If you expect all alpha components to come first, then all red components, etc .: This flat layout, and I don't think Quartz supports it natively - it only supports all components together in each pixel ( ARGBARGBARGBARGB… not AAAA…RRRR…GGGG…BBBB… ). So, if you simply lay right in the data that treats each byte as alpha, then your problem: you look at the red, green and blue components and consider them as alpha.

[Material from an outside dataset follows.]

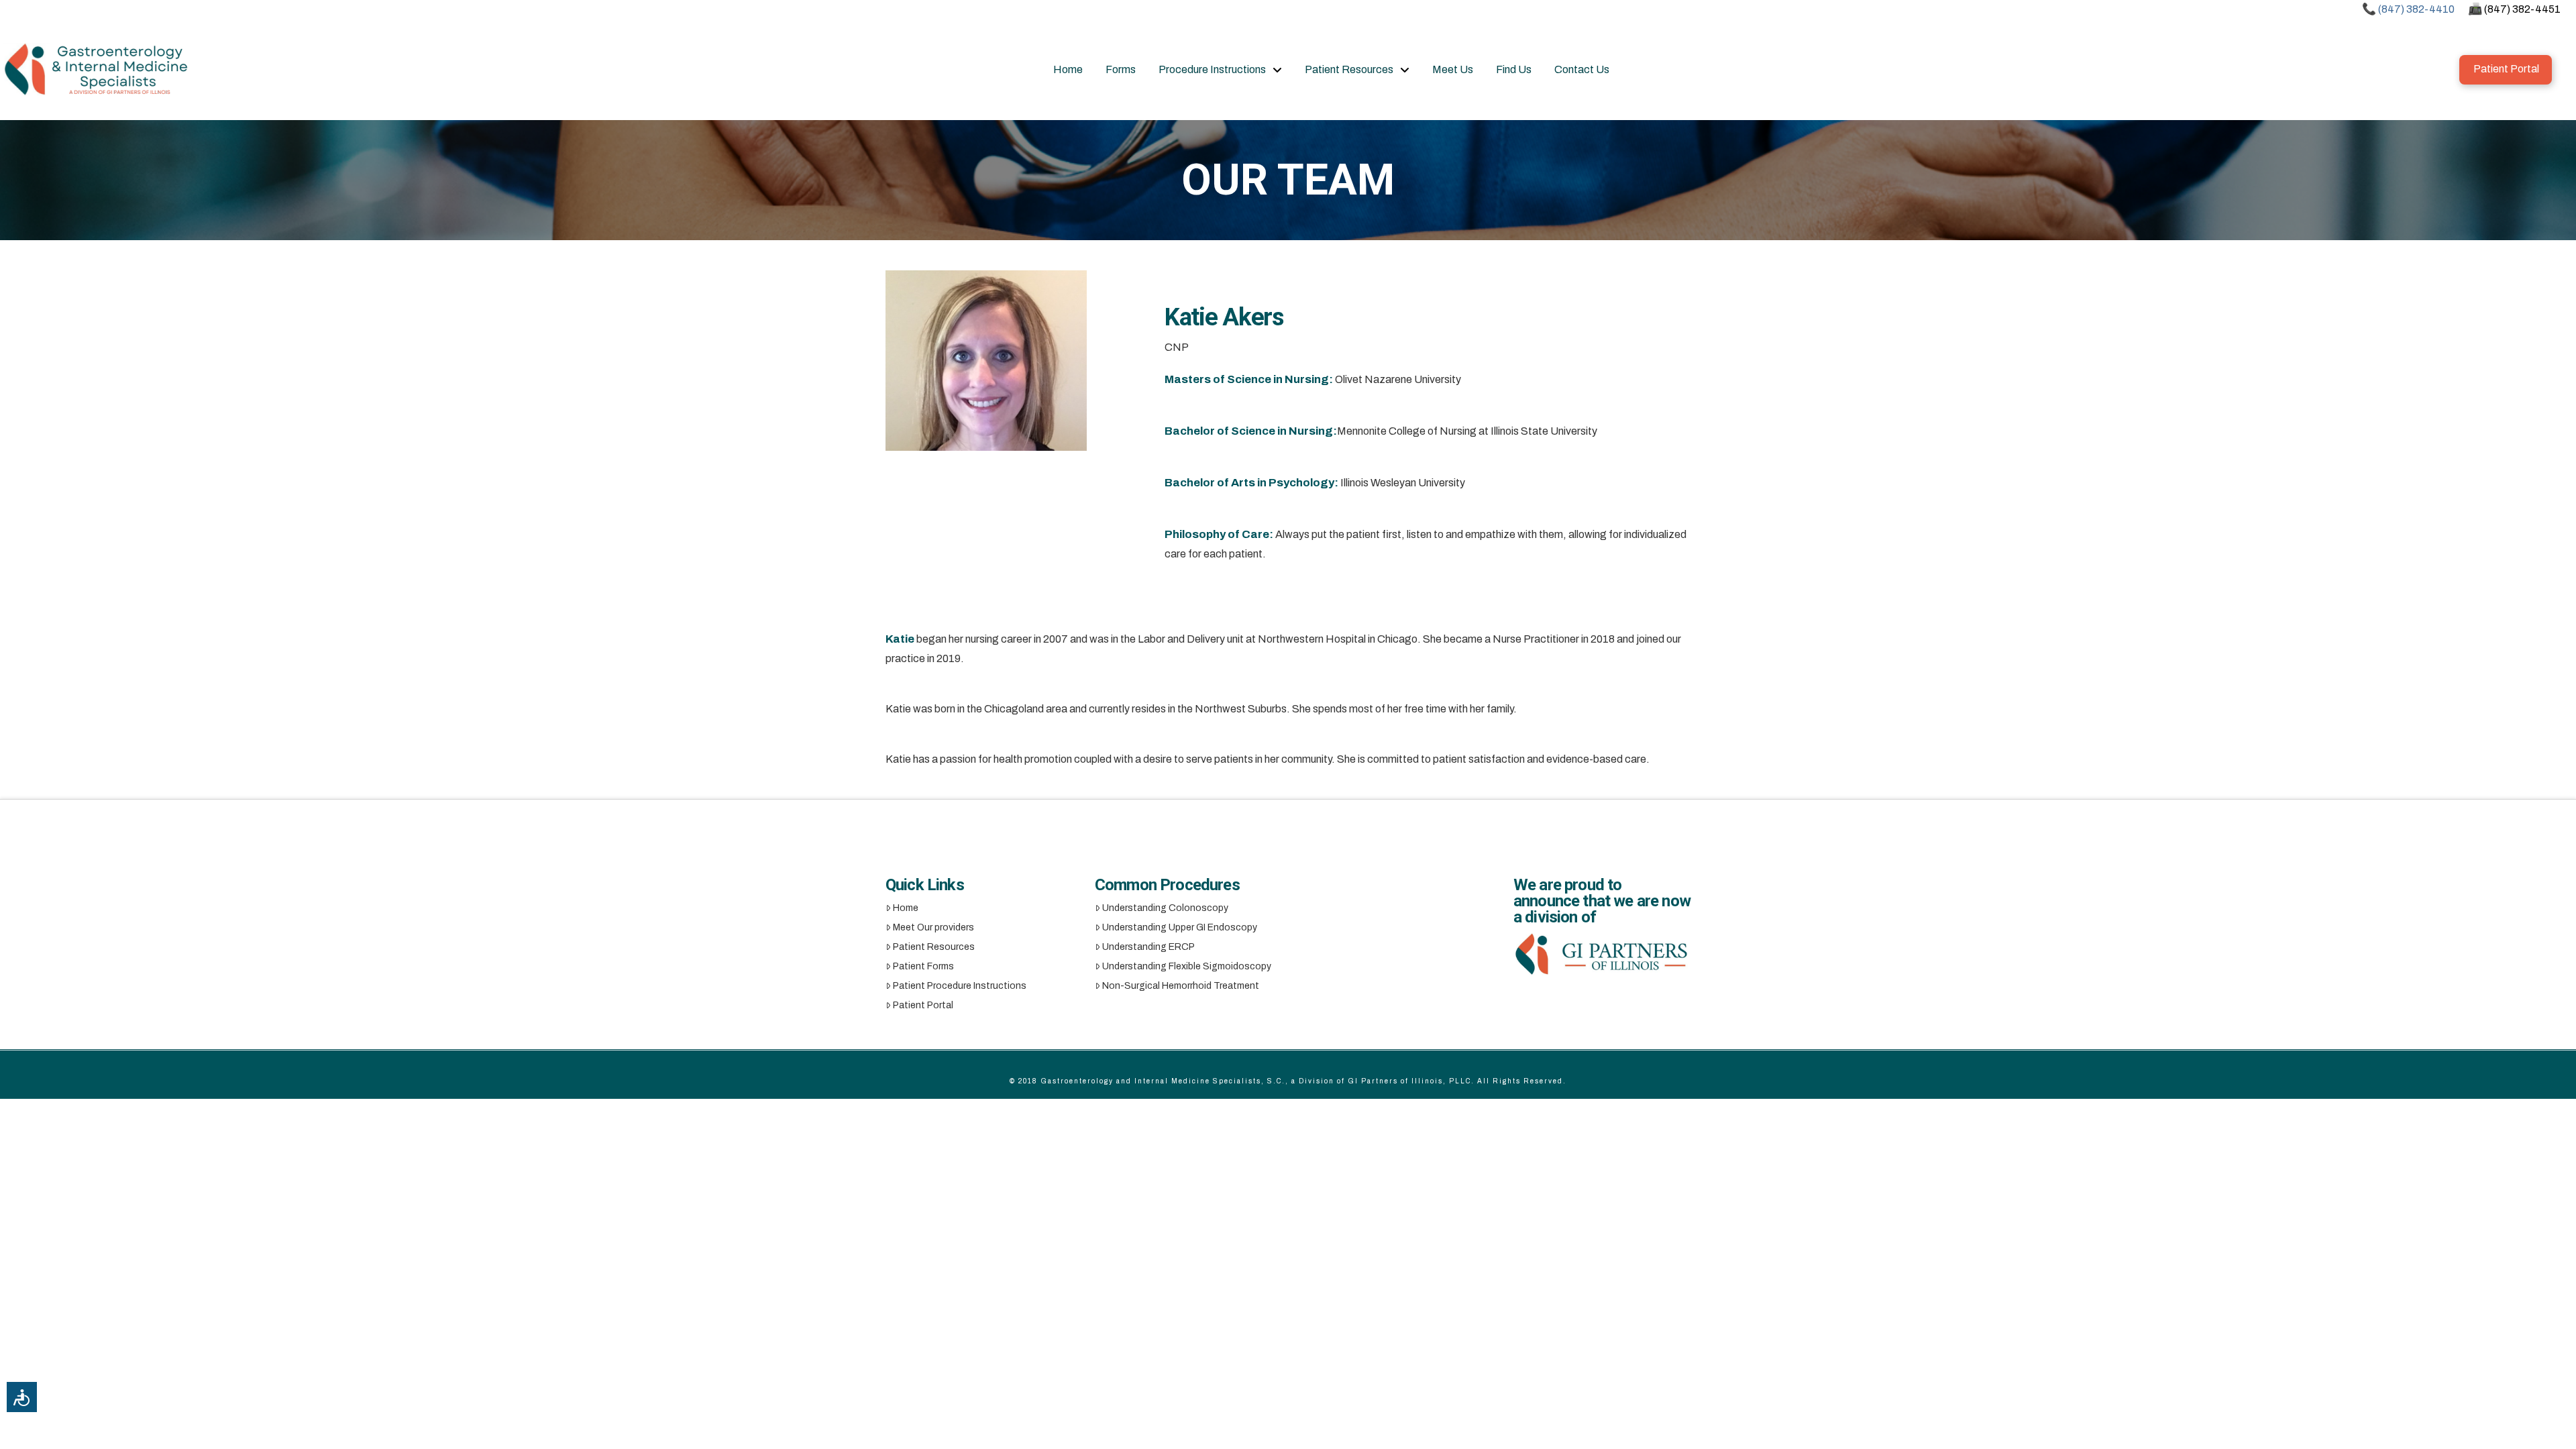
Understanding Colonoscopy (1165, 908)
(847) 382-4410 (2416, 9)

As for premultiplication, which does not affect the alpha channel, this affects the color channels. Formula for arranging a raster (placing one raster image over another):

 dst.r = src.r * src.a + dst.r * (1.0 - src.a); dst.g = src.g * src.a + dst.g * (1.0 - src.a); dst.b = src.b * src.a + dst.b * (1.0 - src.a); 

Finalization cuts out the first expression for multiplication:

 dst.r = src.r′ + dst.r * (1.0 - src.a); dst.g = src.g′ + dst.g * (1.0 - src.a); dst.b = src.b′ + dst.b * (1.0 - src.a); 

This works because the original color components are already multiplied by the alpha component, hence the name "premultiplied". Now there is no need to multiply them, because it already has results.

This is an optimization and, apparently, important for the iPhone (all these multiplication operations add up when you make a million or two of them). But this does not affect the layout of the components: alternating remain alternating, whether the RGB components will be pre-multiplied or not.